▶ **Exercise description**: Convert the records from the line containing "The image size is (1191, 750)." through the line containing "Click the undo", both included, into a JSON list of strings with one string per line and no blank lines. Omit the pictures.

▶ **Records for the exercise**:
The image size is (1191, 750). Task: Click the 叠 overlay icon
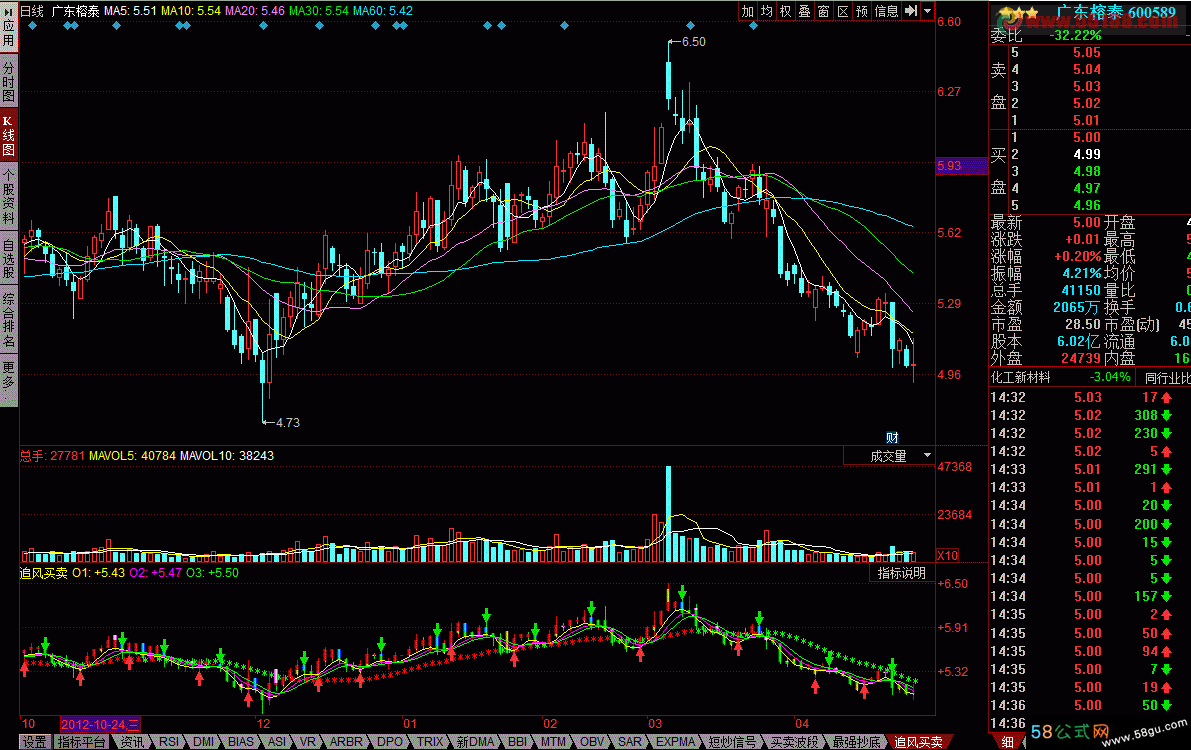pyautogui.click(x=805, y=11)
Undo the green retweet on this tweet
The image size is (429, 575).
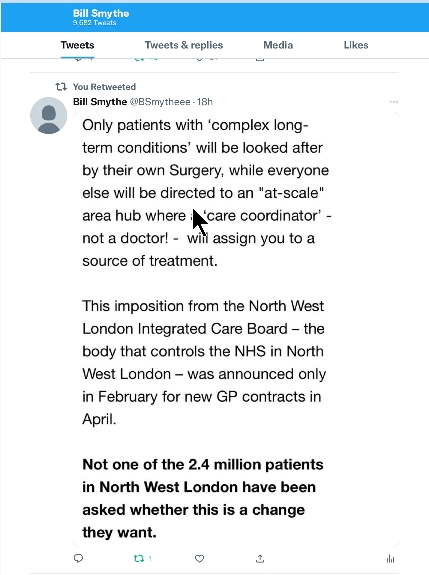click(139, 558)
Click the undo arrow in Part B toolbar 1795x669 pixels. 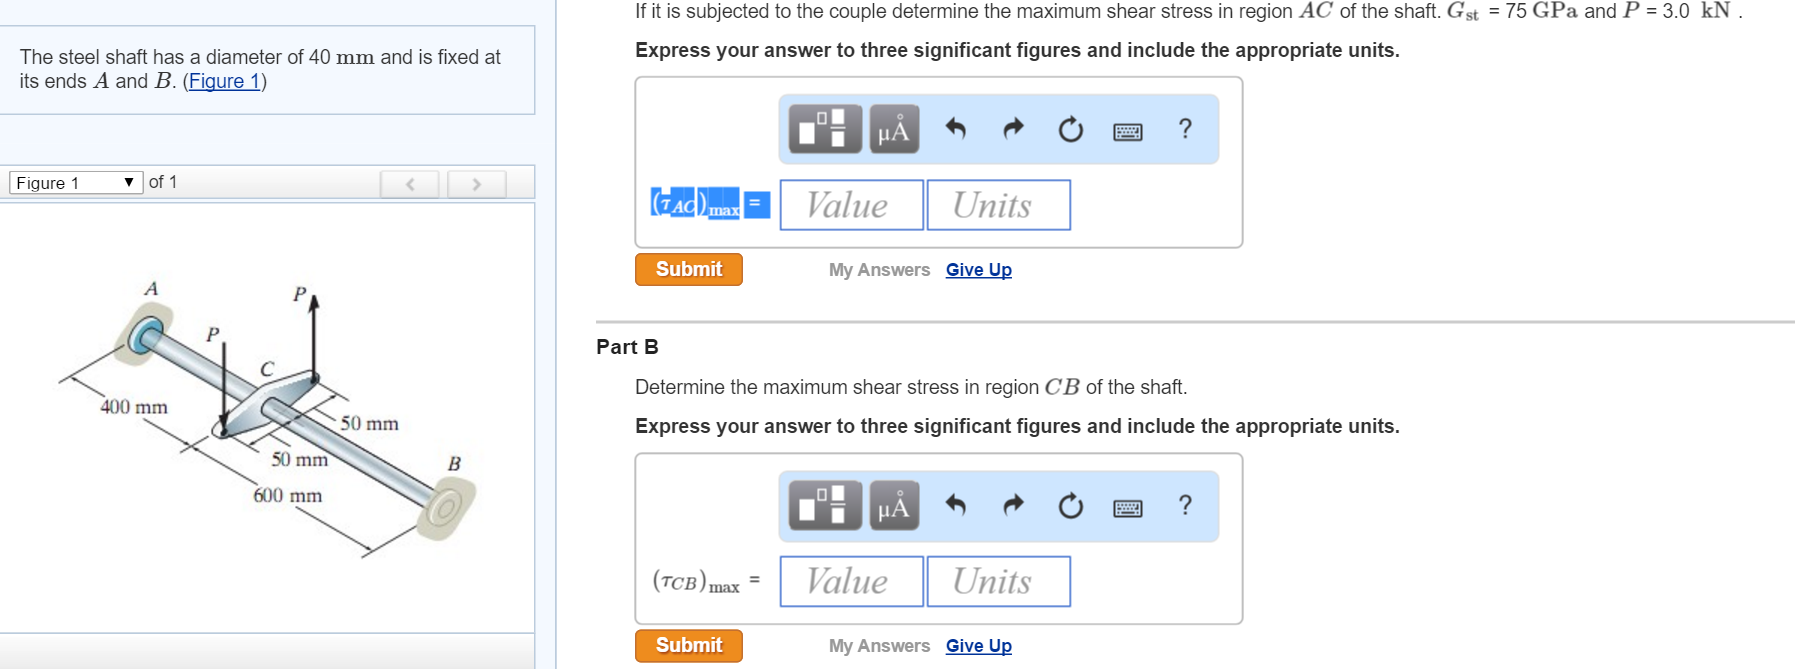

--

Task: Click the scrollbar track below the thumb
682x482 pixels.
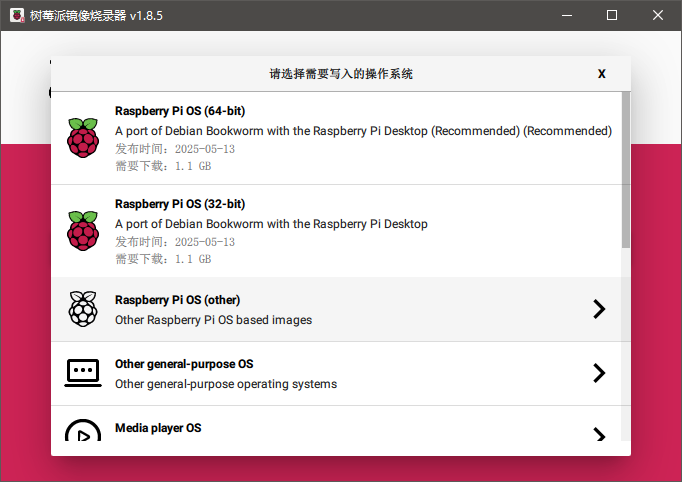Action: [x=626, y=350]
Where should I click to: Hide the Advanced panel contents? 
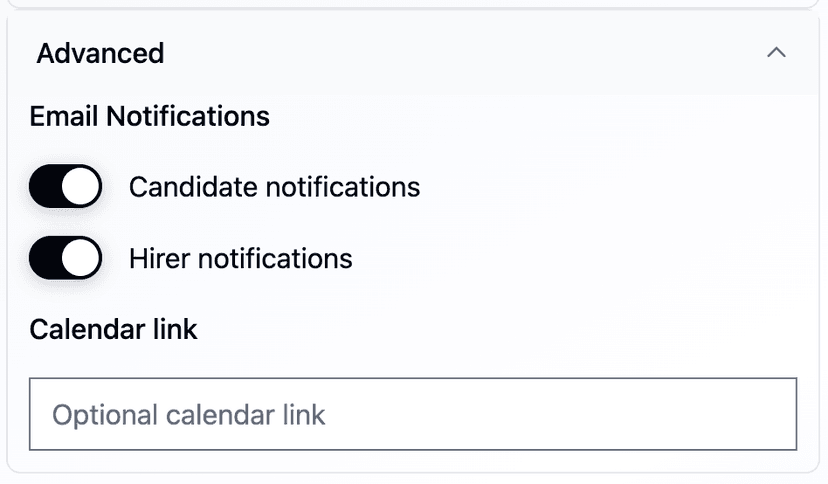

==

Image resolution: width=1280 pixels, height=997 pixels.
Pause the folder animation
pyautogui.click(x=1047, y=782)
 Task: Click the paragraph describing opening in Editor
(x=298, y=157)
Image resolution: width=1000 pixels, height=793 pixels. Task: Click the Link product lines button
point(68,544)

▶ **Finished answer**:
[
  "The image size is (1191, 750). Task: Click the 叠 overlay icon",
  "pyautogui.click(x=805, y=11)",
  "Undo the green retweet on this tweet",
  "The image size is (429, 575).",
  "click(139, 558)",
  "Click the undo arrow in Part B toolbar 1795x669 pixels. "
]